How Each Candidate Stood Out In The October Democratic Debate
By John Light | October 15, 2019 11:25 pm

Another twelve person debate didn’t afford any one candidate much time to shine. But here is some of what stood out to us about each one.

Joe Biden seemed to get off to a weirdly shaky start when asked about Trump’s Ukraine and China-related attacks against his son, Hunter — especially given that he is innocent and that the question was one that the moderators were definitely going to ask. He picked up speed as the debate went on. In the last half hour, Bernie Sanders, Elizabeth Warren and Biden rehashed some of their differences on health care.

Elizabeth Warren did well, again. She spoke cogently about her support for a wealth tax, and the problems with Amazon’s near-monopoly on online shopping. She also resisted, smartly, when Kamala Harris pushed her to call on Twitter to ban Trump’s account.

Bernie Sanders was back, post-heart attack, a fact for which the audience gave him a long round of applause. He felt a bit subdued, but made his points clearly. As the debate wrapped up, news broke of a coup: Alexandria Ocasio-Cortez will endorse Sanders.

━━━━━━━━━━━━━━━━━━━━

Answer these questions from the debate recap above.
1. In the last half hour, which three candidates went back over their differences on health care?
2. Who pushed Elizabeth Warren to call on Twitter to ban Trump's account?
3. Whose endorsement of Bernie Sanders was reported as the debate wrapped up?

━━━━━━━━━━━━━━━━━━━━

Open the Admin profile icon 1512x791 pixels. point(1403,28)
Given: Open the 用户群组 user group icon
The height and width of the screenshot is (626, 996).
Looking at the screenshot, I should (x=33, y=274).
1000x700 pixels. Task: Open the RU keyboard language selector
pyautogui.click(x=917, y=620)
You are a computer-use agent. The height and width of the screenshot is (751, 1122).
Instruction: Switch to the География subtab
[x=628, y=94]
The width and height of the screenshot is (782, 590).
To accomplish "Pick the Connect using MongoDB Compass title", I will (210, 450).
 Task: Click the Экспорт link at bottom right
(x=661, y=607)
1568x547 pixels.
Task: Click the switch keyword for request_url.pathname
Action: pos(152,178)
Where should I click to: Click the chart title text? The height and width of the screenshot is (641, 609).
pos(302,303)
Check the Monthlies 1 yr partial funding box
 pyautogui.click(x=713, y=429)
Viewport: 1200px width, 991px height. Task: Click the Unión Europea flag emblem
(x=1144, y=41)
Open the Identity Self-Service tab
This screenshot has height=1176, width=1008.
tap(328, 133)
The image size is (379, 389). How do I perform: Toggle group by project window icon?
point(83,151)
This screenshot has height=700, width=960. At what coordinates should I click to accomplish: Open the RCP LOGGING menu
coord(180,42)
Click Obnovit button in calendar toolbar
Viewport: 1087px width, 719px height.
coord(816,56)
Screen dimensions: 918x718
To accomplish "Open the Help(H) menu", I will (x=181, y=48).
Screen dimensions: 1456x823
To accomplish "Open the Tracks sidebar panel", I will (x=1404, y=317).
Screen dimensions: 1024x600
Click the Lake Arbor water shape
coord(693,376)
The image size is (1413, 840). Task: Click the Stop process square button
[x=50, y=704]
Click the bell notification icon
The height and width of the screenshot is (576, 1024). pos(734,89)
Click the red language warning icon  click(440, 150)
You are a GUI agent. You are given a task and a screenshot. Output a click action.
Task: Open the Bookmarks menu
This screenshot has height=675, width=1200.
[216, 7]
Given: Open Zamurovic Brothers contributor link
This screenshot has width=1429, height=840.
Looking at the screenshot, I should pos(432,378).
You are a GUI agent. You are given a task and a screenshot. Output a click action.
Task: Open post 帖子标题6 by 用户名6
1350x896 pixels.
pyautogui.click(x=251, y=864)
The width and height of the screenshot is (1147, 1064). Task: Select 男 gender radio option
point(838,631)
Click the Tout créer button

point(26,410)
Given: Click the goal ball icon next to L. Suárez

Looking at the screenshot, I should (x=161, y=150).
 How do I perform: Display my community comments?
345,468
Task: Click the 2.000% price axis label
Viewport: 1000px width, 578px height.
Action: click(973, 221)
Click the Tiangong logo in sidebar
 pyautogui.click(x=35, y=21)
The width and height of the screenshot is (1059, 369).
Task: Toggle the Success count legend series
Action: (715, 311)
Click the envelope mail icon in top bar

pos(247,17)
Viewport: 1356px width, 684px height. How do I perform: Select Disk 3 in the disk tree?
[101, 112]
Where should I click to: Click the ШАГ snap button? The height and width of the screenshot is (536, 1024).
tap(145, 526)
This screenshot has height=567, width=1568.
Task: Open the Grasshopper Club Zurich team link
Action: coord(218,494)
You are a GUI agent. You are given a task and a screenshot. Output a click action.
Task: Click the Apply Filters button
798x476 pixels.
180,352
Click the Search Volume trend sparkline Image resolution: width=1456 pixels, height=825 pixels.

━━━━━━━━━━━━━━━━━━━━

## Answer for the task
1. Bernie Sanders, Elizabeth Warren and Joe Biden.
2. Kamala Harris.
3. Alexandria Ocasio-Cortez's.